Puis, Aniki se fait une raison, et y trouve même un motif de satisfaction. “Quelque part, je me dis que j’ai apporté ma petite pierre à l’histoire de la vape”. Un peu modeste : il en a construit tout une aile, plutôt.
On fait le bilan ?
Selon Aniki, l’évolution de la vape va ralentir. “C’est de plus en plus dur d’innover, on commence à faire le tour de la question. Mais on améliore, on apporte chacun son petit grain de sable. Au moins, on ne vape plus sur eGo Tank ! s’amuse-t-il, ça m’a traumatisé, ça !”.
Sa création préférée reste le très confidentiel DoggyStyle Hybrid. “C’était un 14500. J’en ai fait vingt-deux et j’en ai gardé trois pour moi. Il m’en reste encore deux tout neufs !” De quoi faire des envieux. Le préféré des amateurs est le tout nouveau Little Bastard. “On m’a dit que c’était le plus bel ato que j’aie fait.”

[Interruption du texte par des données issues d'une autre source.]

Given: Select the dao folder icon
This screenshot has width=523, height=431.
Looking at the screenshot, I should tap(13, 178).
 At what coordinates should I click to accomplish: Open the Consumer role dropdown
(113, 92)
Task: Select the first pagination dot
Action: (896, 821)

Aniki a-t-il des regrets ? Aurait-il fait différemment ? Non, il ne regrette rien. “La seule chose, c’est que les deux premières années ont été un peu frustrantes, admet-il. J’ai vite atteint les limites de mes machines. Quand j’ai pu sous-traiter, ça m’a permis d’assouvir ma passion de créer et de faire des choses plus poussées.”

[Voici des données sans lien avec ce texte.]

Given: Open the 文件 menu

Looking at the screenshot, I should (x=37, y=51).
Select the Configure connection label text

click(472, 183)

Lors du dernier Vapexpo de Villepinte, Aniki s’est vu décerner l’award du meilleur modeur, catégorie atomiseurs, une consécration. “Ça m’a fait quelque chose, confie-t-il. On me l’avait dit dans l’après-midi, mais ça n’a rien changé, quand j’ai entendu mon nom, que je suis monté sur scène, devant tout le monde, j’ai vraiment été ému. C’était une reconnaissance du travail accompli pendant toutes ces années.”
Il a d’ailleurs conscience d’être un grand ancien du moding français, et un modeur solidement établi et respecté dans le paysage. “On a eu une ascension douce, souligne-t-il. On n’a pas explosé dès le début comme certains, qui sont rapidement devenus très gros, mais qui n’existent plus, comme Gpaps par exemple. C’est vrai qu’au début, on aurait bien aimé, mais on s’est rendu compte qu’au final, c’était mieux comme ça, ça nous permettait de nous développer tranquillement. On a eu une ascension douce, mais régulière. Chaque année était mieux que la précédente.”

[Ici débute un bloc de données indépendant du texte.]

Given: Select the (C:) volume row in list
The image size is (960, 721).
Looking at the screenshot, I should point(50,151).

Tout se déroule finalement pour le mieux pour Animodz. “Je suis heureux de ne pas avoir eu une ascension fulgurante. Je suis content de comment ça s’est passé. C’est ce qui nous a permis d’être encore là au bout de sept ans.” Et encore pour longtemps, n’en doutons pas, tant Animodz est devenu une institution.